One Sunday morning last summer I sat down in my usual place for the 10:30 service and found that the light was different. It was brighter. It took a little time for me to figure out that one of the stained glass windows was gone, having been removed for repairs. In its place was opaque white glass. Plain. A neutral party in the theological struggle and a little disappointing. The absence of the window, art that literally creates the light in this space, was mildly upsetting to me. Art matters, its disappearance showed me how much I need it.
Where there is a canvas, I want for there to be art. Where there tension and uncertainty, I look for a helpful narrative.
Look around and you can see the product of creative impulse here at Epiphany. In addition to the visual art you see everywhere, we have music: two organs, pianos, a harpsichord, a talented choir and a superb musical direction. Everywhere you look, you will find some one or some group expressing their faith and their struggle. We gather in groups to study, to pray, meditate, share a meal and to and serve others. We gather around the ornate The Saint John’s Bible and ask hard questions of one another.
It matters to me that we have art, music, formation, a beautiful space for worship, to study, eat, and talk.
What makes it possible for all this creativity to thrive? A blank canvas. Great leadership. And a lot of brute force heavy lifting. It doesn’t happen without Doyt and Kate, nor without Peter, Tom, Emily, Ben, Chinn, Kathea, Diane, and countless others.
So it also also matters to me that we as a congregation take care of the people who work in this parish so they can turn their full energy toward our spiritual journey.
Imagine if it was not so? No music. No art. No St. John’s Bible. No support for you to bring your creative voice. I don’t like to imagine that. I would rather we continue to invest our skills, love, and our money here so the beauty and joy might continue to increase.
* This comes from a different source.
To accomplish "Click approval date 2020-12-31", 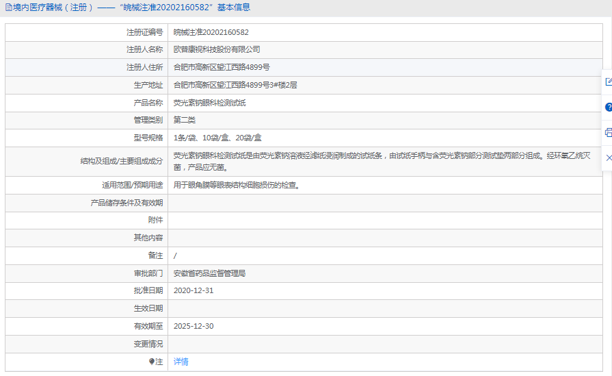I will pyautogui.click(x=194, y=290).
I was going to close today with a clever proof. The refrigerator in my kitchen at home is a gathering place for art, notes, and various communications. Working from my premise that where there is a blank canvas, we will create art, I removed everything from the fridge to force a blank space. The plan: a child would leap at the opportunity to fill the canvas with art and I would come tell you about it, thus proving some point about human nature. I waited a day, then two, and on day three the most wonderful thing happened. Nothing. No art. No poetry. No one put anything on the fridge! This turned out to be an important lesson. My family taught me that I can’t trick them into doing anything they don’t want to do. If they want to do art or anything else, they’ll do it.
I can’t trick you either. Next Sunday is Ingathering. You will pledge what you can based on what you believe and what you wish for Epiphany, not because I stood here and asked. The best I can do is to thank you for making Epiphany a wonderful place. As you consider your pledge, please take a look around and appreciate all that you have done already. Thank you.